Forsyth, who spent several months each year in foreign travel, took a philanthropic interest in prison life at home and abroad, visiting the prisons of France, Italy, Russia, the United States, and Turkey. In 1873 he made an inspection of prison life at Portland, and gave the results of his investigations in an article in 'Good Words' (October 1873). He appeared as a lecturer on the platforms of many literary institutions in England, and several of his lectures were printed. Forsyth became a Q.C. on 6 July 1857, and a bencher of the Inner Temple on 24 Nov. in the same year. He was appointed treasurer of his inn in 1872. He was commissary of Cambridge University (1868), and was made an LL.D. by the university of Edinburgh in 1871. He died at his residence, 61 Rutland Gate, 'after forty-eight hours' illness,' on 26 Dec. 1899. Dying at the great age of 87, he had outlived (says the Times) not only nearly all his contemporaries, but the reputation which his talent and industry had built up.' He was one of the patriarchs of the Athenæum Club, being elected in 1844.

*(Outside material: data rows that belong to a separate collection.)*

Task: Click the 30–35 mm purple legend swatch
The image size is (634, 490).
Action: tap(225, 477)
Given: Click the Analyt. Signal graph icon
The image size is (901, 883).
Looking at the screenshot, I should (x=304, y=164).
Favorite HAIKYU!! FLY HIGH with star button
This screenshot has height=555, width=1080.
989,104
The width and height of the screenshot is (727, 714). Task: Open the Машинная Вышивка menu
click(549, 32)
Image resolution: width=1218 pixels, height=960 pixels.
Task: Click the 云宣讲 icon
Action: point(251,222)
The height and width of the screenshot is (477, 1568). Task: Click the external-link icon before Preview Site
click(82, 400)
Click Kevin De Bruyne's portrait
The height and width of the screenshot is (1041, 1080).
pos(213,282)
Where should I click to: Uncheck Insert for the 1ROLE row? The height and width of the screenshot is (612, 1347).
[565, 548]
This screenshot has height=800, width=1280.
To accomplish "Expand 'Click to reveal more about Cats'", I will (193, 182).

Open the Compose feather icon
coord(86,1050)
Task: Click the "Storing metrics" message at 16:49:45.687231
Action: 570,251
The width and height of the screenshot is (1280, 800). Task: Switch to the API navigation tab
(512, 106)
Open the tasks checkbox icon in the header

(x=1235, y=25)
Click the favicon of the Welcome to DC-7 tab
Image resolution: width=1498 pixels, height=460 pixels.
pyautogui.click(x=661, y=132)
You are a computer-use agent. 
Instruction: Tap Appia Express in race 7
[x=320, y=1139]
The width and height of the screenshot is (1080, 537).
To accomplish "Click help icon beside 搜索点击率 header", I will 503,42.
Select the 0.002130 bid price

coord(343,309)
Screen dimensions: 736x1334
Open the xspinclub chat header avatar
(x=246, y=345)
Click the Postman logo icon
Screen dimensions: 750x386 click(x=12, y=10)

Forsyth was twice married: first, on 23 Feb. 1843, to Mary, youngest daughter of George Lyall, M.P., of Findon, Surrey (she died on 9 March 1864); secondly, on 3 July 1866, to Georgiana Charlotte, daughter of Thomas Hall Plumer, and granddaughter of Sir Thomas Plumer [q. v.]

[Luard's Graduati Cantabr.; Foster's Men at the Bar; Times, 27 Dec. 1899; Daily News, 27 Dec. 1899; Annual Register, 1899, p. [186]; Macvey Napier's Correspondence, 1879; Allibone's Dict. of Engl. Lit.; Brit. Mus. Cat.; Smiles's A Publisher and his Friends, 1891; Forsyth's Works.]

T. S.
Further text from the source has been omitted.